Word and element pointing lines
· · ·
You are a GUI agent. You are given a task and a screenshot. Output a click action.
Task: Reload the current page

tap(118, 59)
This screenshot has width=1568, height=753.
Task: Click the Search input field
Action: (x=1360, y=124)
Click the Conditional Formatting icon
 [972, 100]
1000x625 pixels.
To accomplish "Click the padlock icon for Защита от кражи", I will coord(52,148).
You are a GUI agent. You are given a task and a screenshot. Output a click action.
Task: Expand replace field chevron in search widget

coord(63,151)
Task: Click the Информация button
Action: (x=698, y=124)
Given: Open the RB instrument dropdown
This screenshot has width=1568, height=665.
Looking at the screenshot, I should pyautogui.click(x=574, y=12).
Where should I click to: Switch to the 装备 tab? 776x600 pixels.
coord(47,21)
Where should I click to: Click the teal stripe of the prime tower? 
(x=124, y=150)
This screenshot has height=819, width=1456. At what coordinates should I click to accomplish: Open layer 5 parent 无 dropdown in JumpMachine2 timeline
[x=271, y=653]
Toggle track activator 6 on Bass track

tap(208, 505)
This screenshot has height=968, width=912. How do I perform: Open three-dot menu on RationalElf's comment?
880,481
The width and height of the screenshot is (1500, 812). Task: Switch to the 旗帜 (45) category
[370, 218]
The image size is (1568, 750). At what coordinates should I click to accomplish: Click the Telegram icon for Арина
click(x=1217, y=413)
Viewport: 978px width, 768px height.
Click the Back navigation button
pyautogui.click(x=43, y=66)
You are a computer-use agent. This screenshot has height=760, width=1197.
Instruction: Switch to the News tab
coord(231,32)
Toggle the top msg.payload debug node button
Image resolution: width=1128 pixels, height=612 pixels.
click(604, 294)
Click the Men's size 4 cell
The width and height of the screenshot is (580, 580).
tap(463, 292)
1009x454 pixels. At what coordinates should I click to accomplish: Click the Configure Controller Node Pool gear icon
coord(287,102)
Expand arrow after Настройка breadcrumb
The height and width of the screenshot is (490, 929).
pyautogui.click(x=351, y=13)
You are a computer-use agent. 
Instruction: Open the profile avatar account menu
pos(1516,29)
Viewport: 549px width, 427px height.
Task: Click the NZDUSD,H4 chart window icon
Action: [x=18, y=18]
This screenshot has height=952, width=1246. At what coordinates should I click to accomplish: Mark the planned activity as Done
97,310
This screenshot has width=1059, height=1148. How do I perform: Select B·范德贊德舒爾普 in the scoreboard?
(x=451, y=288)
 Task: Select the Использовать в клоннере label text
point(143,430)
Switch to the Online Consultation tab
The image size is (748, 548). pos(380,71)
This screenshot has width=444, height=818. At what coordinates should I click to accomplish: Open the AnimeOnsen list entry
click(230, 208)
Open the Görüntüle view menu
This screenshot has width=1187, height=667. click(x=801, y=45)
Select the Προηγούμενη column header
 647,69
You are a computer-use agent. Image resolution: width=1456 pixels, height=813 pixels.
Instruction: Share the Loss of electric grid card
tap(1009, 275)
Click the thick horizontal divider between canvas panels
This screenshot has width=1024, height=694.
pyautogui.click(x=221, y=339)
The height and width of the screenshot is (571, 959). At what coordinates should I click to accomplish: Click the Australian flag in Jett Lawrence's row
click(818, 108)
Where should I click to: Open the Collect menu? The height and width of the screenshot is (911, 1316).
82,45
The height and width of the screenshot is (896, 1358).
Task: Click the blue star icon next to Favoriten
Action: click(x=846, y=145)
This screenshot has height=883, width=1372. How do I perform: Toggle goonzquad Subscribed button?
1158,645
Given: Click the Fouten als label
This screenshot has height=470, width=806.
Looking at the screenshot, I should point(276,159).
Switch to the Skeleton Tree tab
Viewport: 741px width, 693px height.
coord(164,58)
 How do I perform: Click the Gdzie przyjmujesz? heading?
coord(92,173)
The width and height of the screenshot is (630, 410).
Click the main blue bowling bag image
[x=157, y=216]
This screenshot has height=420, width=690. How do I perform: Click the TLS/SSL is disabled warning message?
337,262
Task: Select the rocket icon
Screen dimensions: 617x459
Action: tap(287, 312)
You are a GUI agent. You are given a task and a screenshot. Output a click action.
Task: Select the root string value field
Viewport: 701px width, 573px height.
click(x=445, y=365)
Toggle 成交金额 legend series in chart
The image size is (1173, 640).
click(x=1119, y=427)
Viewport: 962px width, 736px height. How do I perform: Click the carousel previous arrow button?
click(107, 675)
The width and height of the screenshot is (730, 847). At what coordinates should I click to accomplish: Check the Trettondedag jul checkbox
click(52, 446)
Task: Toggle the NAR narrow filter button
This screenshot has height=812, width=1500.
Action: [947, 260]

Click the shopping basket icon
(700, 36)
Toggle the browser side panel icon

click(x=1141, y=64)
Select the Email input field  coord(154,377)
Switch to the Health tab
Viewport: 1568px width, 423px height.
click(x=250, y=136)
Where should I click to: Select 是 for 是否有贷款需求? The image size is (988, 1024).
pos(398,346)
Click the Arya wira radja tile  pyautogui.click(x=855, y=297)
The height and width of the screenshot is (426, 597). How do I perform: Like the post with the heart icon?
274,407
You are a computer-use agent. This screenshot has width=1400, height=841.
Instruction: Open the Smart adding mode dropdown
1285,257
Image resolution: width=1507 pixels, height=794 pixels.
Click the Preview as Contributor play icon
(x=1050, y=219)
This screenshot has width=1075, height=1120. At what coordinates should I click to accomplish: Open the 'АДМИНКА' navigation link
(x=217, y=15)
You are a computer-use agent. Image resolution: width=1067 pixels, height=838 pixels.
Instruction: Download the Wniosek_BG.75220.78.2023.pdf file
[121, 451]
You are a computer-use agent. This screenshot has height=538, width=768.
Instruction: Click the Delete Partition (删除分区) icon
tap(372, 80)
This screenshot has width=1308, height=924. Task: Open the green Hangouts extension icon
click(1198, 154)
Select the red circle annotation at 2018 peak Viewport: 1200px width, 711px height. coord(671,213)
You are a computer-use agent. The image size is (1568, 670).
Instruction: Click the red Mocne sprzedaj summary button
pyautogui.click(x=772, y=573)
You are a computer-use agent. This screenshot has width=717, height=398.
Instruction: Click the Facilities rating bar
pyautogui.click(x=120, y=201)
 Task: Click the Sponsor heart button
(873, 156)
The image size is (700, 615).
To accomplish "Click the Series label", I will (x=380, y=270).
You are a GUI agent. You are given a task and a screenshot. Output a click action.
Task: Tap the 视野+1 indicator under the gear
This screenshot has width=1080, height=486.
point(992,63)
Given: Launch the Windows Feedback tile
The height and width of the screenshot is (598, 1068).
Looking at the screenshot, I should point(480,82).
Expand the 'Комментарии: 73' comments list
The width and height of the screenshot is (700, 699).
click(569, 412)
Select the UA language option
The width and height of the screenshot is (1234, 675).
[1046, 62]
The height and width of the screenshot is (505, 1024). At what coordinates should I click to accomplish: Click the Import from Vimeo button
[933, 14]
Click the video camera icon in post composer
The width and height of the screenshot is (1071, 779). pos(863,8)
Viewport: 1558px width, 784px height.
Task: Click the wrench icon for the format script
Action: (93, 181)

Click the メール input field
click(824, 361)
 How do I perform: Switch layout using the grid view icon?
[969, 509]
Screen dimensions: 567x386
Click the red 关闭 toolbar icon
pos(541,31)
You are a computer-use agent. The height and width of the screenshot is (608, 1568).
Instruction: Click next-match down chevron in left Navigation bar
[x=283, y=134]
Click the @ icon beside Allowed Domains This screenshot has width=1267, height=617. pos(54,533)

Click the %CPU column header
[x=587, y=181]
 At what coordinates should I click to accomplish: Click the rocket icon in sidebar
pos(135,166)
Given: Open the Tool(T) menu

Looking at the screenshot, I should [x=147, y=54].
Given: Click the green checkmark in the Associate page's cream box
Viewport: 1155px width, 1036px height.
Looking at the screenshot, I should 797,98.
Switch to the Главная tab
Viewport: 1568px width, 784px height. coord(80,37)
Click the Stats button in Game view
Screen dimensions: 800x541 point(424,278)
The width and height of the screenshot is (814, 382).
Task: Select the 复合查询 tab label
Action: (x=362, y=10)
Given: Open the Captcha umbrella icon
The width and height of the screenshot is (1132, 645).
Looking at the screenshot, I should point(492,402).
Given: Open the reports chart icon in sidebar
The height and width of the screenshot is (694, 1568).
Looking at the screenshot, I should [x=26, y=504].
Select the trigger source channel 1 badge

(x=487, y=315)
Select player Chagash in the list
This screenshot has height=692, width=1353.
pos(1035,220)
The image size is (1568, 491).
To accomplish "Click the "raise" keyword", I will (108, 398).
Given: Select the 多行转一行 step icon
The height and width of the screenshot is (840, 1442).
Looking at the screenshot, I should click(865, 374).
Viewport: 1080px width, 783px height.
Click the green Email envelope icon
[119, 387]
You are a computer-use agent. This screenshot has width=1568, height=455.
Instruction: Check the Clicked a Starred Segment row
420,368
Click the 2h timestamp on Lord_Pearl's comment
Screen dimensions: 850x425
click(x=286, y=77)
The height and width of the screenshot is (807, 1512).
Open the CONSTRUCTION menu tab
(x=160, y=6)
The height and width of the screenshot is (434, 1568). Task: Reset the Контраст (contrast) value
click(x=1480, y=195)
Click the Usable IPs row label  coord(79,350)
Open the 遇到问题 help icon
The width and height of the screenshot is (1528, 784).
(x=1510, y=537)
· · ·
▶ **GIVEN REQUEST**: Reproduce the lines above word for word, beginning with the first line and stopping after the line that contains "pyautogui.click(x=43, y=66)".

▶ **RESULT OF THIS EXERCISE**:
You are a GUI agent. You are given a task and a screenshot. Output a click action.
Task: Reload the current page

tap(118, 59)
This screenshot has width=1568, height=753.
Task: Click the Search input field
Action: (x=1360, y=124)
Click the Conditional Formatting icon
 [972, 100]
1000x625 pixels.
To accomplish "Click the padlock icon for Защита от кражи", I will coord(52,148).
You are a GUI agent. You are given a task and a screenshot. Output a click action.
Task: Expand replace field chevron in search widget

coord(63,151)
Task: Click the Информация button
Action: (x=698, y=124)
Given: Open the RB instrument dropdown
This screenshot has width=1568, height=665.
Looking at the screenshot, I should pyautogui.click(x=574, y=12).
Where should I click to: Switch to the 装备 tab? 776x600 pixels.
coord(47,21)
Where should I click to: Click the teal stripe of the prime tower? 
(x=124, y=150)
This screenshot has height=819, width=1456. At what coordinates should I click to accomplish: Open layer 5 parent 无 dropdown in JumpMachine2 timeline
[x=271, y=653]
Toggle track activator 6 on Bass track

tap(208, 505)
This screenshot has height=968, width=912. How do I perform: Open three-dot menu on RationalElf's comment?
880,481
The width and height of the screenshot is (1500, 812). Task: Switch to the 旗帜 (45) category
[370, 218]
The image size is (1568, 750). At what coordinates should I click to accomplish: Click the Telegram icon for Арина
click(x=1217, y=413)
Viewport: 978px width, 768px height.
Click the Back navigation button
pyautogui.click(x=43, y=66)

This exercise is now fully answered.